An example: lay someone on their stomach, have them perform hip extension:

You will see some where the glutes don’t turn on until hip extension is nearly complete. The foot is around butt level, then the glute turns on. In that case, it’s worth getting a person to focus on some gentle glute contraction when INITIATING the movement. Not when finishing it.

-> Gentle is an important word. When cueing, telling people to squeeze a muscle ends up causing them to squeeze for dear life. That’s why the excessive extension or posterior pelvic above happens. They take that contraction as far as they can. This is why I overwhelmingly cue clients to avoid a motion, rather than encourage them to contract a given muscle.

Given motion 99% of time => Given muscle activation.


Given muscle activation, e.g. tell client to squeeze an area, more often than not does not equal Given motion.

We’ll get to this at the end.

And in those where the glutes aren’t turning on enough, you typically see the leg go flying in the air, lower back dipping into the floor (lumbar extension). That is, the person generates too much hip extension, and because the glutes aren’t helping much initially, the person throws the leg in the air to help get it up. Women love to do this:

They don’t need more hip extension or glute activation; they need different hip extension and glute activation.

In fact, the people with the smallest glutes often stand in hip extension!

Three types of hip extension side by side with hip extension lines

Knee(s) moving behind hip(s) = hip extension.

(You can read why that is in A short muscle doesn’t equal a strong muscle.)

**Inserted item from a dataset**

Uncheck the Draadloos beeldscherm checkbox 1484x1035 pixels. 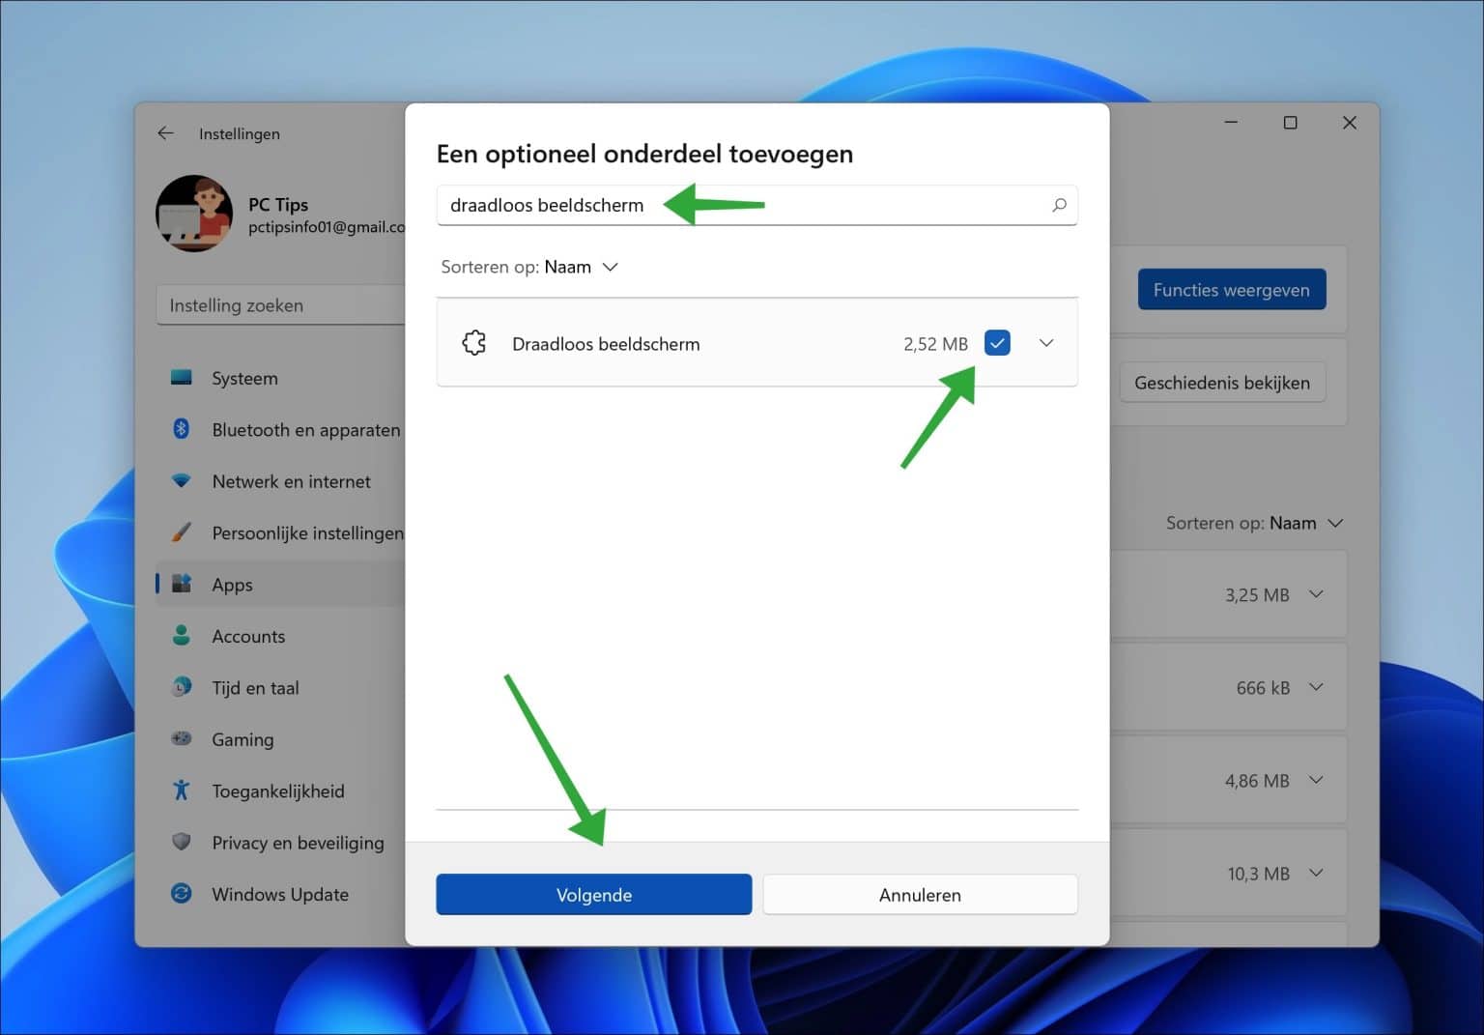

Meaning if someone does have glute issues, whether it be activation or atrophy, focusing on generating maximal hip extension exercise wise is often doubling down on what the person already does! It’s like telling a NBA player “We really need to work on more jumping and ball hogging in our workouts.” They already do those plenty!

There’s also the realism if someone has glute activation issues, practicing this in 1) a heavy deadlift 2) a fast exercise like a swing, is not how you want to go about improving it. Certainly not initially. What new skill do we ask people to learn in the context of “Do it as hard / fast / intensely as you can? “Here son. Learn to ride this bike going downhill at 30 miles per hour.” (On the need for easy, slow, relaxed exercise.)

-> This partially answers the question “What about squeezing the glutes at the initiation of standing up in a hip hinge exercise?” Plus, as we saw, squeezing the glutes can round the lower back. Do we want to be cueing people in a way which can round the lower back at the bottom of a hip hinge exercise? In a body weight version, maybe. In a loaded one? Nooooo buddy.

Lastly, your average person will have a lower back history. Your average person will not have on or off glute activation issues. If one does have activation issues, your average activation issue will not have a history of related pain.

-> In other words, getting someone to squeeze their glute(s) more in a given movement, like the leg raise video above, for most, will not cause a change from painful to less or no pain.

Your average person will have a history of pain related to their lower back, related to leaning over and standing up, related to the back extending or flexing too much.

In any type of hip hinge then, when writing an article aimed at everyday people, the lower back is the focus. Not squeezing the glutes. So when hip hinging we have the worthwhile cue options of,

  1. “Spine never rounds when leaning over”
    1. “Stick your chest out on the way down” can work well too
  2. “Shoulders never behind hips at top”

For those who find me online who have a pretty strong reading background, who’ve been exposed to the old glute testament, I sometimes resort to a third cue of “Dude, just stand up straight.”

Odds are, the glutes will be helping plenty enough with those cues.